No Brasil a situação não é muito diferente: imaginem o impacto econômico de decisões judiciais exigindo a devolução imediata pelas companhias aéreas de valores pagos por viagens não realizadas neste momento de redução de 90% da demanda. Seria catastrófico.
Na mesma linha, é impensável o surgimento de decisões judiciais para exigir o cumprimento de obrigações de volumetria mínima, neste momento de baixa ou até inexistência de demanda. Recentemente a Associação Nacional dos Fabricantes de Veículos Automotores divulgou que a produção de automóvel despencou 99% em abril. Assim, inegável o prejudicial impacto de se exigir que referida indústria mantivesse a volumetria mínima nos contratos de fornecimento de energia, quando praticamente inexiste produção e, consequentemente, receita.
Diante desse cenário, encontram-se em discussão perante o Congresso diversos projetos de lei que visam flexibilizar algumas regras para minimizar os impactos da pandemia, tal como a suspensão de prazo prescricional (PL 1.179/20), suspensão de novos inscritos em cadastro positivo (PL 675/2020) e proibição de ação de despejo (PL 936/20). Tais projetos encontram-se em discussão no legislativo e, a depender do prazo de implementação, essas medidas poderão deixar de surtir o efeito desejado.

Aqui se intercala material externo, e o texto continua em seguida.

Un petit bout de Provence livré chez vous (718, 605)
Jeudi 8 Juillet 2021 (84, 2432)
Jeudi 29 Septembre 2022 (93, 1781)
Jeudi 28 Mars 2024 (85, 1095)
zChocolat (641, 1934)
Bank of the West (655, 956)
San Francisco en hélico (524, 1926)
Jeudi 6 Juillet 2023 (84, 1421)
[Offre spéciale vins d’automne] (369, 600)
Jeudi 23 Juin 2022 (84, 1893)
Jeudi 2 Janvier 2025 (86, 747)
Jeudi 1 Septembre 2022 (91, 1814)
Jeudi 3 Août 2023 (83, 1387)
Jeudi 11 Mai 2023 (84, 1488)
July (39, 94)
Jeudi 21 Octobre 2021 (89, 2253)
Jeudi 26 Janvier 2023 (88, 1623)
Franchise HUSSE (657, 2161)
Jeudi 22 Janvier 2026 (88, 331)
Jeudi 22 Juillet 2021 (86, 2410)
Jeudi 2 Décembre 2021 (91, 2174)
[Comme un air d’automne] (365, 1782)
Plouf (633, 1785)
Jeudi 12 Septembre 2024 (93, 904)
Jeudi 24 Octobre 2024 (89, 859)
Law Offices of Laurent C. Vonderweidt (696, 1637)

Por essa razão, um ponto fundamental a ser analisado neste momento é o equilíbrio das relações, sendo fundamental às partes renegociarem os contratos, seja por renegociação direta ou mediação, para que encontrem o novo ponto de equilíbrio na relação, o qual certamente não será alcançado pela análise fria do contrato e/ou da lei. Afinal, prevalecendo a boa-fé e bom senso, ninguém melhor do que as partes, inseridas em um determinado mercado, para definir as bases para definir a viabilidade da relação.
Por outro lado, em relações em que há desequilíbrio entre as partes, como nas relações de consumo, autoridades setoriais ganham especial relevância nesse cenário de instabilidade. Nesse sentido, a Agência Nacional de Saúde vem acompanhando de perto e propondo medidas e negociações a operadoras de plano de saúde para minimizar conflitos. A Secretaria Nacional do Consumidor tem estimulado acordos entre consumidores e fornecedores, a fim de evitar a judicialização de questões que, como dito anteriormente, aplicada a letra fria da lei, traria prejuízos ainda maiores à sociedade. Até o momento foram expedidas orientações relativas a passagens aéreas, instituições de ensino, academias, prática de preços abusivos e eventos.
Momentos de instabilidade econômica e social, tal como o experimentado com a pandemia da covid-19, exigem a preservação da “teoria econômica do contrato” mais do que a “teoria da imprevisão”. Dessa forma, a principal medida a ser adotada neste cenário é da preservação dos contratos, com concessões mútuas, para se evitar a inviabilização de negócios e a promover, ainda que de maneira gradual, a recuperação econômica.
Rodrigo Caldas de Carvalho Borges é advogado e sócio no CB Associados.
Marcos Nóbrega é visiting scholar no Massachusetts Institute of Technology (MIT) e professor na Faculdade de Direito do Recife (UFPE).